I showed you earlier that we have partners that we work with. Let me just go there if I can really quickly. Sorry about that. At the very beginning, we have a very close collaboration with a number of suppliers for our antigens. Sorry, for our isotopes, of course. We work with ANSTO, Isotopia, and SHINE for the lutetium-177. We have a collaboration with TerThera for terbium-161. Quite frankly, no, we don't anticipate any issues here. It's going very well. We had no issues whatsoever in the study. This is going to be—we're going to be successful with this in phase one and through the phase two, and hopefully, when we get to that point, also for the phase three. It's also important to realize that there were some initial issues, less with lutetium, but, as I said, with some other isotopes.
That's all being worked on. Obviously, there has been great progress from a clinical perspective. There are many different vendors that are stepping onto the scene now providing isotopes for companies like us and others, of course.
Very good. The next question is, what's the timeframe for the Phase 2 B readout for RAD-101 being your most advanced asset through the pipeline?
Yeah, let's go there really quickly. We think that we will be able to complete the study this year. We will be able to provide interim data from the first approximately 10 patients by mid-year that will demonstrate the value of the compound and the validity of the imaging. We will be able to finish the study by the end of 2025 in such a way that we can then start the Phase 3 next year.
Thank you.
I was going to ask a question about the sector overall, but someone in the audience has submitted a similar one, which is, of all the radiopharmaceutical companies that have been acquired by Big Pharma, which company do you think Radiopharm Theranostics is similar to?
I think we're very unique, to tell you the truth, in the sense that we have a very broad portfolio. If you look at the first wave of radiopharmaceuticals and then also the first waves of buyouts from Big Pharma, clearly, they concentrate on PSMA in prostate and SSTR2 in endocrine tumors. We have, specifically with our pipeline, avoided this very crowded field. We have a very unique and very rich pipeline of very different targets, a very diverse set of targets that you can see again here. Not many companies—I think we're really one of the most diverse.

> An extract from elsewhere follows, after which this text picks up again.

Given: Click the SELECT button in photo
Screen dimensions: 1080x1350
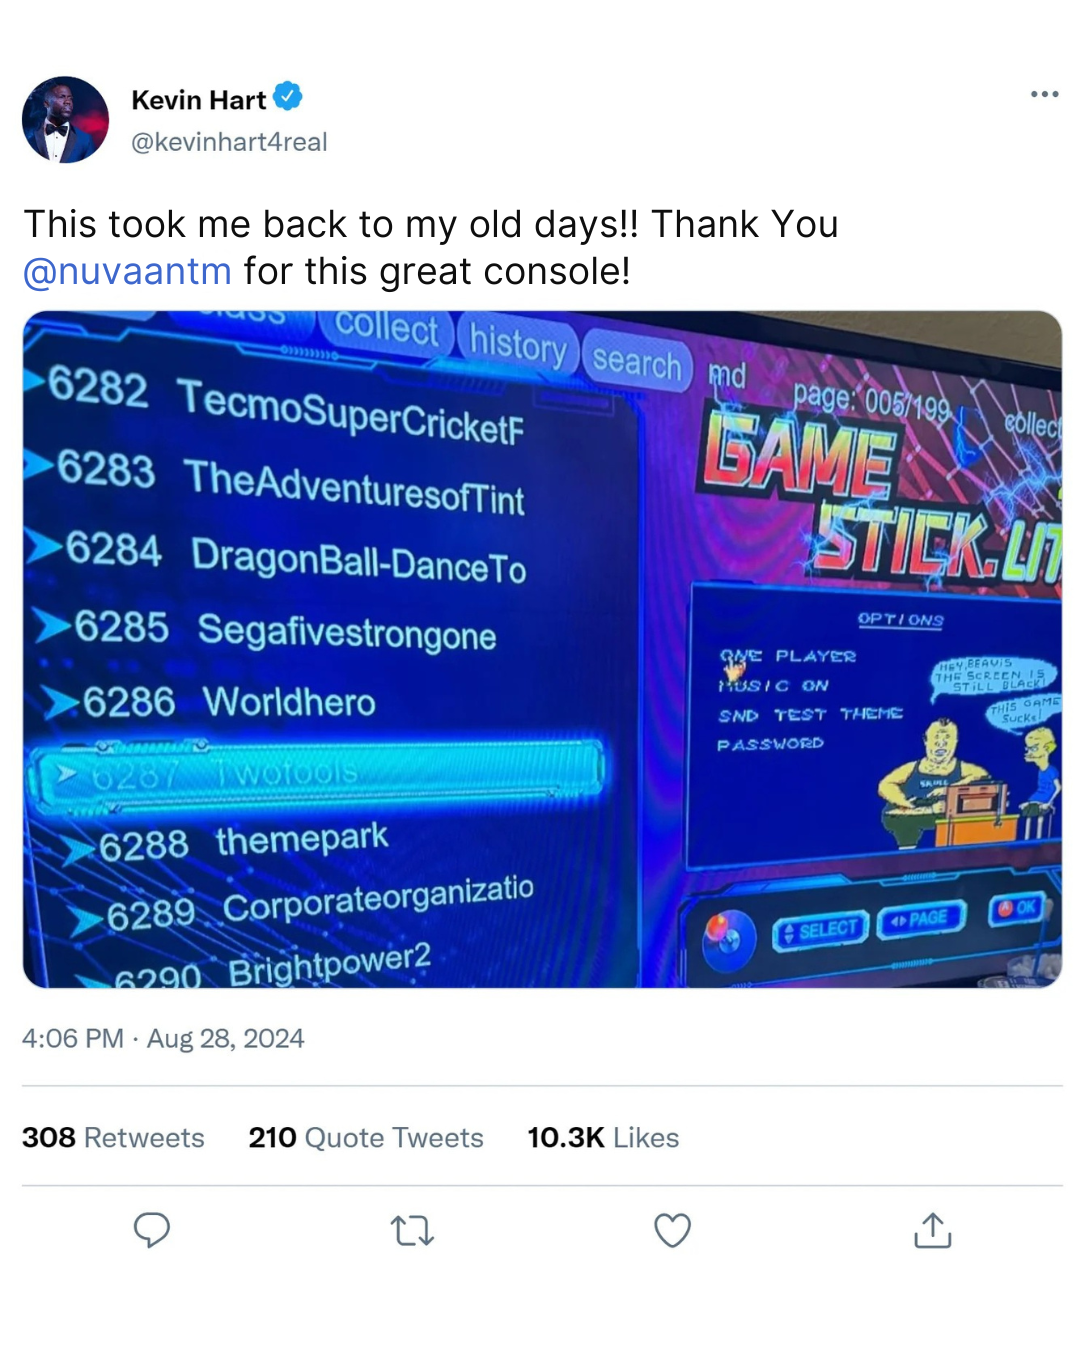Looking at the screenshot, I should coord(820,930).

Also, not just because we have different targets, it's also because we are using different formats, right? So many companies focus on antibodies. Other companies focus on peptides. The jury is still out on which format is better. We are really trying to be very specific and use any formats to our advantage, combine that very well with an isotope that should work well. For example, in prostate in 402, as I've shown here, we deliberately made the decision to use an antibody and terbium as opposed to yet another—and a different target, of course—as opposed to yet another peptide with lutetium against PSMA. I think we're very unique. People are really liking our pipeline, and they're paying attention. We have multiple shots on goal. I think it makes it very exciting for us and for investors.
Very good.
We have got time for one more, which is, what do you see as the main regulatory hurdles for radiopharmaceuticals and your pipeline in particular?

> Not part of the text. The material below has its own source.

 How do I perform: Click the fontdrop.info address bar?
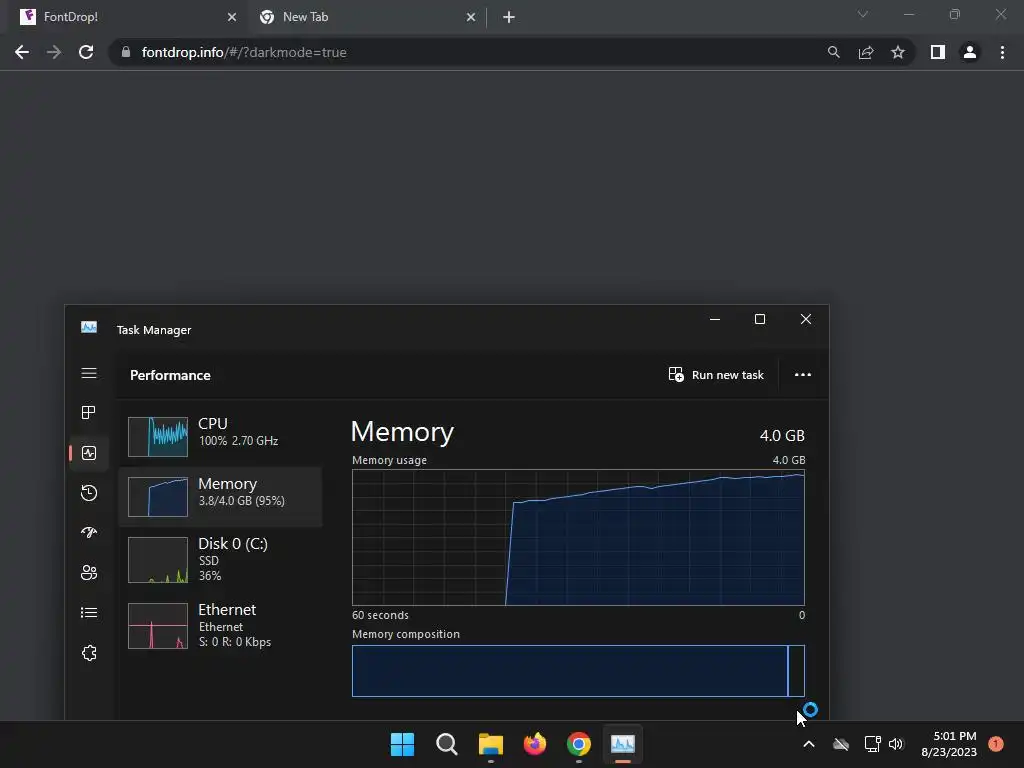457,52
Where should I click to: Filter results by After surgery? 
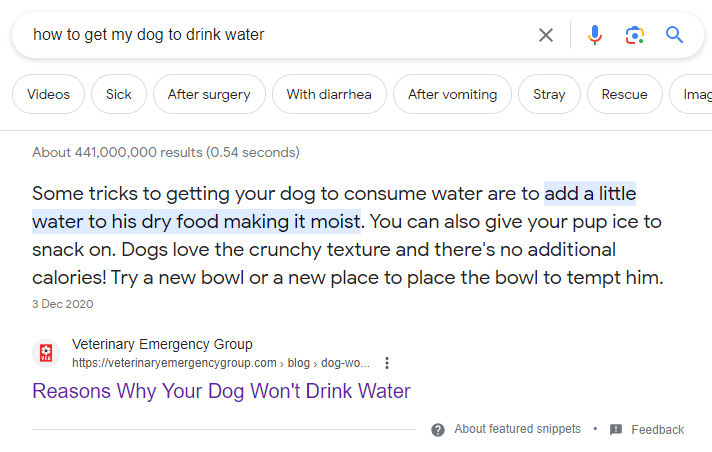coord(211,95)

I do not think that the FDA or other agencies necessarily treat them differently than antibody drug conjugates, for example. I mean, at the end of the day, these are also antibody drug conjugates with just a different warhead, right? Conventional ADCs use chemotherapy. We use a radioisotope. There are certain regulations, of course, for the use and safe use and disposal, for example, for isotopes. That is pretty much the only regulatory hurdle, if you will. There is a huge experience with lutetium and, to some extent, also with terbium. Both are isotopes that are easy to handle, essentially. We do not see really any hurdles there from a regulatory perspective.
Excellent. Thank you very much for your presentation today, Dimitris.
Thanks to everyone in the audience for joining. We've got a bit of a break before our next session today. That will be at 11:00 A.M. Eastern Time in Australia. That will be from Syntara. Hope you can join us again then. Thanks again, Dimitris.
Thank you so much. Thanks for your attention. Bye now.